REQUIREMENT
From the first record through the last, copy each one exactly.

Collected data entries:
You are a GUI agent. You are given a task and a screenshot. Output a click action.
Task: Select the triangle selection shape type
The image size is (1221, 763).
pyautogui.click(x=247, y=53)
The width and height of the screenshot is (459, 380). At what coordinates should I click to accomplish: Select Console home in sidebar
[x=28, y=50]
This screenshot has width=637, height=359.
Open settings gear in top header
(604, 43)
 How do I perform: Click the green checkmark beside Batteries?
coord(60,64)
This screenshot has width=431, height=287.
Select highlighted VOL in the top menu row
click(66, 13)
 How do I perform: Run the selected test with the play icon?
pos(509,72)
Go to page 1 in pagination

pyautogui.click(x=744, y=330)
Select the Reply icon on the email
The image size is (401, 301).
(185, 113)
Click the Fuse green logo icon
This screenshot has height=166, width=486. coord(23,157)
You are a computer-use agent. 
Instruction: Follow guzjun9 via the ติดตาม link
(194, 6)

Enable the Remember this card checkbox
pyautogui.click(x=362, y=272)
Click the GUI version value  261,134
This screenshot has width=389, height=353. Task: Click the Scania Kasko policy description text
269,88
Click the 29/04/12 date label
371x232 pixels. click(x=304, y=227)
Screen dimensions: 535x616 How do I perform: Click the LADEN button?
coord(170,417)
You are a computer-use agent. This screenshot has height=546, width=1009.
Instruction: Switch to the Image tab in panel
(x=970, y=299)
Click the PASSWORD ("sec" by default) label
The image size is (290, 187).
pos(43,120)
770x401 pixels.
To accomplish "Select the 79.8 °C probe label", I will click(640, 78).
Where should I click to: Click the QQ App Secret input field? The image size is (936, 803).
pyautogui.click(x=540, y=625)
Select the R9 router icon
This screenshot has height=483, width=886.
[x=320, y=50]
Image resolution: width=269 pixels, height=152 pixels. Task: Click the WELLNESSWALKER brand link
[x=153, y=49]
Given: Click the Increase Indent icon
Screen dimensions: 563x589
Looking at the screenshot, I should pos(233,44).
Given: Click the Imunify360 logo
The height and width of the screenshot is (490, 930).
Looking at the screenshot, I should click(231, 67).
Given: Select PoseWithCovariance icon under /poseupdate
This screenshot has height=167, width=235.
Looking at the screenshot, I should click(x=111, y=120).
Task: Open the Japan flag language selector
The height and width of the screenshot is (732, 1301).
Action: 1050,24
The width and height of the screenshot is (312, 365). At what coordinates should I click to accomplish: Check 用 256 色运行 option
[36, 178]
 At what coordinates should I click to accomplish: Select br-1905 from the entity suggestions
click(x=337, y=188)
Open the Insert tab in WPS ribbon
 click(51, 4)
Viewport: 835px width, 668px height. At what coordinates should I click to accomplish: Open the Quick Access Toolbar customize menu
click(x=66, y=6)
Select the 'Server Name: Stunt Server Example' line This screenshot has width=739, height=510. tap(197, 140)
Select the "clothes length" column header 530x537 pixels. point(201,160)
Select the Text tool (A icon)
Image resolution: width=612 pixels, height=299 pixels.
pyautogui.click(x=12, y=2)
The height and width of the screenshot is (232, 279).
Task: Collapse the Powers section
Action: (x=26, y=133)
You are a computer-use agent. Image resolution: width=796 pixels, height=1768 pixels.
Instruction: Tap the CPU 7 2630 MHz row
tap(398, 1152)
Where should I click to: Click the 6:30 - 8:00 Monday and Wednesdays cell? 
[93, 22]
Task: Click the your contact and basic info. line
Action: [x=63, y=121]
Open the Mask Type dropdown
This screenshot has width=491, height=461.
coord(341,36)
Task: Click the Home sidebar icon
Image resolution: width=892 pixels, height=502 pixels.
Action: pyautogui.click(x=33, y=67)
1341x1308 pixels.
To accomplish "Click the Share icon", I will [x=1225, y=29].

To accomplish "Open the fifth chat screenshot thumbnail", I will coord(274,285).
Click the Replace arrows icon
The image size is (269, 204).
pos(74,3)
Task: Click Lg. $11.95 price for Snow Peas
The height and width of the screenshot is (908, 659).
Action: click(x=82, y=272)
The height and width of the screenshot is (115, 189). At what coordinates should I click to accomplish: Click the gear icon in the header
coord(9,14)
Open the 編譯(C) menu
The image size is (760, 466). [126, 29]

SOLUTION TO THIS TASK
You are a GUI agent. You are given a task and a screenshot. Output a click action.
Task: Select the triangle selection shape type
The image size is (1221, 763).
pyautogui.click(x=247, y=53)
The width and height of the screenshot is (459, 380). At what coordinates should I click to accomplish: Select Console home in sidebar
[x=28, y=50]
This screenshot has width=637, height=359.
Open settings gear in top header
(604, 43)
 How do I perform: Click the green checkmark beside Batteries?
coord(60,64)
This screenshot has width=431, height=287.
Select highlighted VOL in the top menu row
click(66, 13)
 How do I perform: Run the selected test with the play icon?
pos(509,72)
Go to page 1 in pagination

pyautogui.click(x=744, y=330)
Select the Reply icon on the email
The image size is (401, 301).
(185, 113)
Click the Fuse green logo icon
This screenshot has height=166, width=486. coord(23,157)
You are a computer-use agent. 
Instruction: Follow guzjun9 via the ติดตาม link
(194, 6)

Enable the Remember this card checkbox
pyautogui.click(x=362, y=272)
Click the GUI version value  261,134
This screenshot has width=389, height=353. Task: Click the Scania Kasko policy description text
269,88
Click the 29/04/12 date label
371x232 pixels. click(x=304, y=227)
Screen dimensions: 535x616 How do I perform: Click the LADEN button?
coord(170,417)
You are a computer-use agent. This screenshot has height=546, width=1009.
Instruction: Switch to the Image tab in panel
(x=970, y=299)
Click the PASSWORD ("sec" by default) label
The image size is (290, 187).
pos(43,120)
770x401 pixels.
To accomplish "Select the 79.8 °C probe label", I will click(640, 78).
Where should I click to: Click the QQ App Secret input field? The image size is (936, 803).
pyautogui.click(x=540, y=625)
Select the R9 router icon
This screenshot has height=483, width=886.
[x=320, y=50]
Image resolution: width=269 pixels, height=152 pixels. Task: Click the WELLNESSWALKER brand link
[x=153, y=49]
Given: Click the Increase Indent icon
Screen dimensions: 563x589
Looking at the screenshot, I should pos(233,44).
Given: Click the Imunify360 logo
The height and width of the screenshot is (490, 930).
Looking at the screenshot, I should click(231, 67).
Given: Select PoseWithCovariance icon under /poseupdate
This screenshot has height=167, width=235.
Looking at the screenshot, I should click(x=111, y=120).
Task: Open the Japan flag language selector
The height and width of the screenshot is (732, 1301).
Action: 1050,24
The width and height of the screenshot is (312, 365). At what coordinates should I click to accomplish: Check 用 256 色运行 option
[36, 178]
 At what coordinates should I click to accomplish: Select br-1905 from the entity suggestions
click(x=337, y=188)
Open the Insert tab in WPS ribbon
 click(51, 4)
Viewport: 835px width, 668px height. At what coordinates should I click to accomplish: Open the Quick Access Toolbar customize menu
click(x=66, y=6)
Select the 'Server Name: Stunt Server Example' line This screenshot has width=739, height=510. tap(197, 140)
Select the "clothes length" column header 530x537 pixels. point(201,160)
Select the Text tool (A icon)
Image resolution: width=612 pixels, height=299 pixels.
pyautogui.click(x=12, y=2)
The height and width of the screenshot is (232, 279).
Task: Collapse the Powers section
Action: (x=26, y=133)
You are a computer-use agent. Image resolution: width=796 pixels, height=1768 pixels.
Instruction: Tap the CPU 7 2630 MHz row
tap(398, 1152)
Where should I click to: Click the 6:30 - 8:00 Monday and Wednesdays cell? 
[93, 22]
Task: Click the your contact and basic info. line
Action: [x=63, y=121]
Open the Mask Type dropdown
This screenshot has width=491, height=461.
coord(341,36)
Task: Click the Home sidebar icon
Image resolution: width=892 pixels, height=502 pixels.
Action: pyautogui.click(x=33, y=67)
1341x1308 pixels.
To accomplish "Click the Share icon", I will [x=1225, y=29].

To accomplish "Open the fifth chat screenshot thumbnail", I will coord(274,285).
Click the Replace arrows icon
The image size is (269, 204).
pos(74,3)
Task: Click Lg. $11.95 price for Snow Peas
The height and width of the screenshot is (908, 659).
Action: click(x=82, y=272)
The height and width of the screenshot is (115, 189). At what coordinates should I click to accomplish: Click the gear icon in the header
coord(9,14)
Open the 編譯(C) menu
The image size is (760, 466). [126, 29]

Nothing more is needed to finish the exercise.